Este dirigente, cabe recordarlo, mantuvo una dura pelea en el seno de la CGE (Confederación General Económica), que finalmente perdió. De hecho, el nuevo titular de la CGE, Daniel Millaci, anuncia también para hoy el «relanzamiento» del Pacto Económico Social junto con el secretario general de la CGT, Hugo Moyano. Será en el edificio histórico de la CGE, del que Fernández terminó siendo desalojado.

Y como a confesión de parte, relevo de prueba, hay que decir que tanto la vieja CGE como la flamante CERA eligieron el 4 de octubre como fecha emblemática para sus lanzamientos: lo hicieron porque se cumplen 30 años del fallecimiento de José Ber Gelbard, que fuera militante del Partido Comunista, y -sobre todo- «inventor» de la «inflación cero» durante sus días de ministro de Economía de Juan Perón y -tras la muerte de éste- de Isabel Perón. Estos empresarios, entonces, confiesan añorar esos días de control policial de listas de precios máximos que nadie cumplía, el desabastecimiento y el caos económico que provocó esa política. Esos días concluyeron en hiperinflación y el posterior «Rodrigazo», que a su vez acabaría con el frágil gobierno de la viuda de Perón. Su actividad « privada» llevó a Gelbard -según el libro del fiscal Ricardo Molina- a «obtener» un tercio de las acciones de Aluar a cambio de favores prestados.

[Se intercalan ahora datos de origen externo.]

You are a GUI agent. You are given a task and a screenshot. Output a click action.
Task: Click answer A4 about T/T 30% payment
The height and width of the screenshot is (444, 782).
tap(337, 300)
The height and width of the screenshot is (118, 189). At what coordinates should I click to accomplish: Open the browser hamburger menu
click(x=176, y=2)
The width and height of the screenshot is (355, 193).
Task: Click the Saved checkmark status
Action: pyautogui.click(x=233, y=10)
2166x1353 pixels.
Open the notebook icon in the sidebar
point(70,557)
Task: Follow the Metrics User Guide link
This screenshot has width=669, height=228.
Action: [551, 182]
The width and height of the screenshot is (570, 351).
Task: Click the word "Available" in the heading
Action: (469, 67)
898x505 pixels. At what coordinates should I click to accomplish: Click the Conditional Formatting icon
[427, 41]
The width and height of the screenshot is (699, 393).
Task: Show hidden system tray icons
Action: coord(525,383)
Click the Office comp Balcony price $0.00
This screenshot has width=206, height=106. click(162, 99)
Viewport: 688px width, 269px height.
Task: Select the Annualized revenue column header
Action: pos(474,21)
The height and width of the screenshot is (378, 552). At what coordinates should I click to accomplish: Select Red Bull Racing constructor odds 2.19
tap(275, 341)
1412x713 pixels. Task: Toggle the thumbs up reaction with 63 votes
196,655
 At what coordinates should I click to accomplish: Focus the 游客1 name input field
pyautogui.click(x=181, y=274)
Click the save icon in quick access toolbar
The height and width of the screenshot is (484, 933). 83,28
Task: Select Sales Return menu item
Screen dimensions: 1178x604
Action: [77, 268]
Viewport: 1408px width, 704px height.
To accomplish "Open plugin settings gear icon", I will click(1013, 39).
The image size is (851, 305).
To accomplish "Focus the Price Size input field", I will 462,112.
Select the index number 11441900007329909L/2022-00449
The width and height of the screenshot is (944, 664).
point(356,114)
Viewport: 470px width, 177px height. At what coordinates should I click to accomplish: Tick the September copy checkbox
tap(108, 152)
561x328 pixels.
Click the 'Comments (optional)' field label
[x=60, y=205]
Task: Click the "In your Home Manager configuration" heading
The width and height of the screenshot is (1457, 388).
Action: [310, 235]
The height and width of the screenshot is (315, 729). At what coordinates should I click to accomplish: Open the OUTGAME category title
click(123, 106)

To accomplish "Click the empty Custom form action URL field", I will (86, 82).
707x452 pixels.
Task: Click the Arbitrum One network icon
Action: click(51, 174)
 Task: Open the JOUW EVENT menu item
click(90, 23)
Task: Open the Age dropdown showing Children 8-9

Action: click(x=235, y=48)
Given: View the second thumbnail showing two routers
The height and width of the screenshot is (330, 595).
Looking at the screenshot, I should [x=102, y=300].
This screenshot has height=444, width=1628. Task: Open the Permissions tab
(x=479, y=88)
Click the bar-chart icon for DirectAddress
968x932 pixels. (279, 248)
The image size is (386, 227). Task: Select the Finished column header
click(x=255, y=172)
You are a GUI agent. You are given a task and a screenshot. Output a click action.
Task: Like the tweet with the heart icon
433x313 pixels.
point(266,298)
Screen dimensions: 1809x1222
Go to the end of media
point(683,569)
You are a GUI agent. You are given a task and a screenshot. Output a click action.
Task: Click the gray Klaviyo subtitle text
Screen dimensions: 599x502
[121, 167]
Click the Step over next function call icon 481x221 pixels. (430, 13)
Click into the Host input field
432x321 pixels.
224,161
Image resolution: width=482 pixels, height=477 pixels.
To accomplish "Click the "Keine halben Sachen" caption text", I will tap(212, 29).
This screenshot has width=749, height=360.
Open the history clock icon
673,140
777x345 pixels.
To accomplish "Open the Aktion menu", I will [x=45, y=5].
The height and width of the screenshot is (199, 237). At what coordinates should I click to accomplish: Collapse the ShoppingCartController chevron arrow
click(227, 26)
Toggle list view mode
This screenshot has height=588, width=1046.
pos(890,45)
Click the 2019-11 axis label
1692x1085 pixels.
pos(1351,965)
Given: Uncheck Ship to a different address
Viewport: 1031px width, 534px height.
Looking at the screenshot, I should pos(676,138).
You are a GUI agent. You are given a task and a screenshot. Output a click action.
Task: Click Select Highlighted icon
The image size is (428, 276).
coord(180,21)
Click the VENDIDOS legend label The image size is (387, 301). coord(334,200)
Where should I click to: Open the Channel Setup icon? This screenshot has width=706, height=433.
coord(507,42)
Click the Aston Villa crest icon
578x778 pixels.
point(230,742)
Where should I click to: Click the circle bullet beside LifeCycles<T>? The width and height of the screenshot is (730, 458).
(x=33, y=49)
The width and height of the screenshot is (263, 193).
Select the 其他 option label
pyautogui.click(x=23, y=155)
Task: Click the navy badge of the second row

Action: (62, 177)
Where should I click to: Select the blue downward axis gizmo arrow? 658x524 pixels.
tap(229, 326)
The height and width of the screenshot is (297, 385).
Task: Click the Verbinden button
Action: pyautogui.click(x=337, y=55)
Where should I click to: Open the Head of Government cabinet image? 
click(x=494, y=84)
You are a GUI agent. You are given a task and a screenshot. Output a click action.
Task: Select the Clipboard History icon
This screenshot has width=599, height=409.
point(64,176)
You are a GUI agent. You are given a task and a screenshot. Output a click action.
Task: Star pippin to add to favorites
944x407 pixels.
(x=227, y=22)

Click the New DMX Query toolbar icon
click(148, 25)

Quizá por esto, los de la CERA anuncian la presencia en su acto iniciático de los ministros Miguel Peirano y Carlos Tomada, y sobre todo del diputado Carlos Kunkel. Por aquellos días los Montoneros -corriente a la que adscribía el mencionado legislador en esa época turbulenta- se constituyeron en el principal apoyo político de Gelbard. Karagozian, a través de su insólita «Fundación Pro-Tejer» que pelea para cerrar las fronteras a cal y a canto para que no entren sábanas y toallas extranjeras, es el principal impulsor de esta «corriente alternativa», cuya obvia intención es pelear el cetro por constituirse en la más «K» de las gremiales empresarias, un título al que aspiran muchas (la CAME del ex menemista Osvaldo Cornide es un caso claro, pero hay otras aun más importantes). De hecho, el magnate propietario de las principales hilanderías del país junto con su hermano Teddy, integrará el primer Comité Ejecutivo de la flamante entidad. Lo acompañarán empresarios de sectores como los fabricantes de sweaters, de calzado, de indumentaria, de marroquinería, etc., o sea todos lo que volvieron a la vida gracias a la substitución de importaciones pero que desde 2001 casi no han invertido las pingües ganancias que les permite la política económica para incrementar la producción y evitar la inevitable suba de precios que provoca una mayor demanda contra la misma oferta de bienes. A pesar de su renuencia a invertir, el gobierno no sólo no los califica de «conspiradores» -como sí hace con otros sectores-sino que sigue premiándolos con barreras paraarancelarias, tipo de cambio alto, etc.